35. au Rédacteur en chef du Bulletin de nos Communautés

Dans son numéro du vendredi 4 novembre 1960, le Bulletin de nos Communautés, Organe du Judaïsme d’Alsace et de Lorraine, publie un éditorial (non signé) intitulé "Séfarade ou Ashkénaze ?". Scandalisés par ce texte, André et Renée Neher envoient immédiatement une lettre de protestation au journal (1).


Strasbourg, le 4 novembre 1960

Monsieur le Rédacteur en Chef du Bulletin de nos Communautés,


"On ne peut interdire à personne de faire du zèle ; surtout pas à un directeur de conscience qui a charge d’âme. Mais que ce zèle se fasse aux dépens d’autres, n’étant pas de la même obédience, nous disons non." (Bulletin de nos Communautés, numéro du 4 novembre, page 3).

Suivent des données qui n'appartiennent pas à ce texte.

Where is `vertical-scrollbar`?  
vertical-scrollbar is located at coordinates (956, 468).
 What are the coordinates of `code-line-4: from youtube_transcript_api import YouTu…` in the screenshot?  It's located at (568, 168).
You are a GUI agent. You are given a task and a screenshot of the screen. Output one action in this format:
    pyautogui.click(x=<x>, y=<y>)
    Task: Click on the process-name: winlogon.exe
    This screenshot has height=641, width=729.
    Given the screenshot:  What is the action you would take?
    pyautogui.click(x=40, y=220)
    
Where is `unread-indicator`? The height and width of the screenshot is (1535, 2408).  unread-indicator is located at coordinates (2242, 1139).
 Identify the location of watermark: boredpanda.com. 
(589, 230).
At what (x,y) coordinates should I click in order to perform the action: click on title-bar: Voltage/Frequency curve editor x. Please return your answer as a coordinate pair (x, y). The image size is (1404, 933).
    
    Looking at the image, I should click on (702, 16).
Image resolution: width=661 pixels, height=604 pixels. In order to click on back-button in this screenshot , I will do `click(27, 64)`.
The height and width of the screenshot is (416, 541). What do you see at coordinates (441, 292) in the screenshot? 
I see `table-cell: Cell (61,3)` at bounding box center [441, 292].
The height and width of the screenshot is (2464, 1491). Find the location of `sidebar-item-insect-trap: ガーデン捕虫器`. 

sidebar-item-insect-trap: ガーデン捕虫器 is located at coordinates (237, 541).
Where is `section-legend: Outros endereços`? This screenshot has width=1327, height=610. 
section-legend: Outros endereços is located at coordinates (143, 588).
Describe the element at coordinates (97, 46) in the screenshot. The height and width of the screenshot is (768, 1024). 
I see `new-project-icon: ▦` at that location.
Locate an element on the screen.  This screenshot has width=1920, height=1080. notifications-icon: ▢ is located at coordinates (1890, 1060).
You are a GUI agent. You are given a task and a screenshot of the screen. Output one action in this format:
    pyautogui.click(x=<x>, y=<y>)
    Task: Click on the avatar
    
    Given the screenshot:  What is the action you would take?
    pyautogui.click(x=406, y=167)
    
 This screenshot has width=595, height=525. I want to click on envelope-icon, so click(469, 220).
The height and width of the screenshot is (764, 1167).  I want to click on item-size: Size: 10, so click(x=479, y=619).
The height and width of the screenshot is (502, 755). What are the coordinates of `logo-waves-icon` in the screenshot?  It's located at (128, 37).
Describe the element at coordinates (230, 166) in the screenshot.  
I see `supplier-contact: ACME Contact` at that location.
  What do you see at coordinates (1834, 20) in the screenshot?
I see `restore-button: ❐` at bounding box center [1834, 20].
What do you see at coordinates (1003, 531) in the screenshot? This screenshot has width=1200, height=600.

C’est par ces termes, tirés de votre propre journal, que je voudrais répondre à l’éditorial paru dans ce même numéro du 4 novembre et qui a profondément bouleversé la conscience des "Achkenazim" que nous sommes, mais qui nous sentons proches de tous nos frères juifs, de quelque côté de la Méditerranée qu’ils soient nés.


Que le judaïsme séfarade ait certaines faiblesses, c’est indiscutable, mais il est parfaitement injuste de les souligner, si on ne souligne pas dans un même souci d’objectivité les faiblesses des Achkenazim, et elles ne sont pas moindres ! Superstition ? Il y en eut et en a des deux côtés. Détachement des intellectuels ? Chacun peut se renvoyer la balle… Si la transplantation des Juifs d’Afrique du Nord amène souvent une déjudaïsation encore plus rapide que celle des Juifs d’Europe orientale venus en France depuis quatre-vingts ans (et nous savons pourtant qu’elle fut foudroyante), c’est qu’en 1960 tout va beaucoup plus vite qu’en 1900, le gâchis moral et spirituel comme le reste.


À quoi bon continuer cette odieuse tromperie de la paille et de la poutre, stigmatisée déjà par le Talmud, et dont le seul effet est de donner une confortable bonne conscience aux uns, une aigreur justifiée aux autres ?


Tous Juifs "à part entière", avec nos défauts et nos qualités, notre passé aux heures glorieuses ou sombres, nos superstitions et nos "intellectuels", nous devons nous aimer mais aussi nous respecter les uns les autres dans nos traditions propres. À quoi servirait notre fraternité à l’égard des Sefardim, si dans le même temps nous leur demandions de renoncer à ce qui fait leur séfardisme même ? Piètre amour d’un frère qui n’aimerait son jumeau que dans la mesure où il lui ressemble !


En tout cas, Monsieur le Rédacteur en Chef, permettez-nous de crier bien fort aux oreilles de nos frères sefardim, en Alsace, en France ou ailleurs, que le dernier éditorial du Bulletin engage la seule responsabilité de sa rédaction, et que bien des Juifs d’Alsace ressentent cet article comme une blessure infiniment douloureuse, comme un soufflet à la face de ce peuple d’Israël dont le visage unique se forge, qu’on le veuille ou non, par la diversité même de ses enfants.


André et Renée Neher

Note :
  1. Sur le rôle joué par Renée et André Neher dans l'intégration des Juifs rapatriés d'Algérie à Strasbourg, voir l'article : "Il y a 40 ans : Alger, Ghardaïa, Strasbourg", ainsi que les "notes d'urgence" adressées par André Neher aux dirigeants de la communauté.